* WORK REQUEST
Print every entry exactly once more, omitting each picture.
::::::
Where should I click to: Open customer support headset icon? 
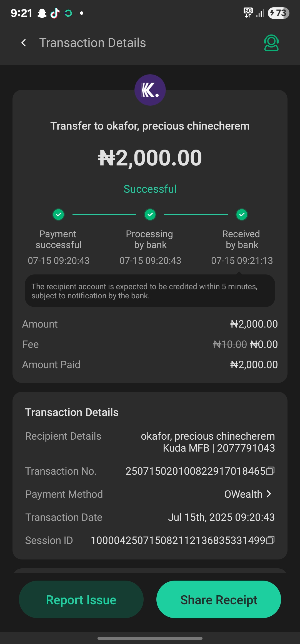pyautogui.click(x=271, y=43)
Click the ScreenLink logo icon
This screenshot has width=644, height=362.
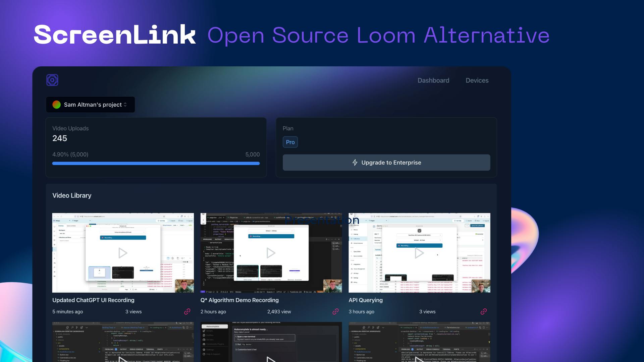[x=52, y=80]
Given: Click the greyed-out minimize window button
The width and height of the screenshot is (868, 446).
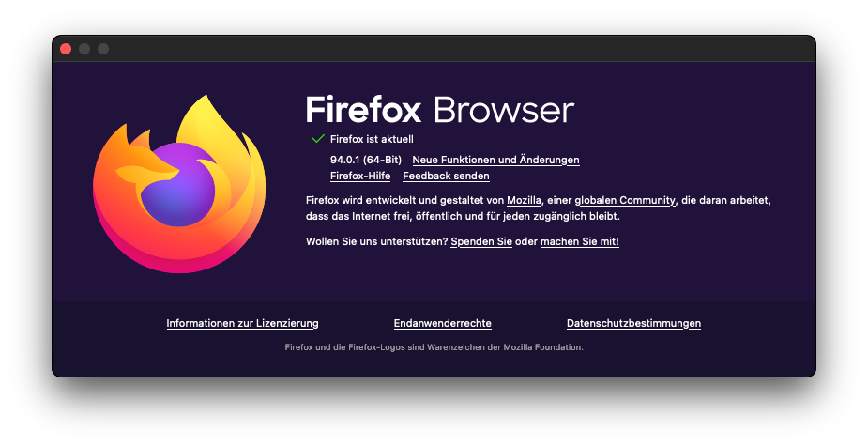Looking at the screenshot, I should point(84,49).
::::::
* THE COMPLETED TASK
Where should I click to: Open customer support headset icon? 
pyautogui.click(x=271, y=43)
Click the ScreenLink logo icon
This screenshot has width=644, height=362.
[x=52, y=80]
Given: Click the greyed-out minimize window button
The width and height of the screenshot is (868, 446).
Looking at the screenshot, I should point(84,49).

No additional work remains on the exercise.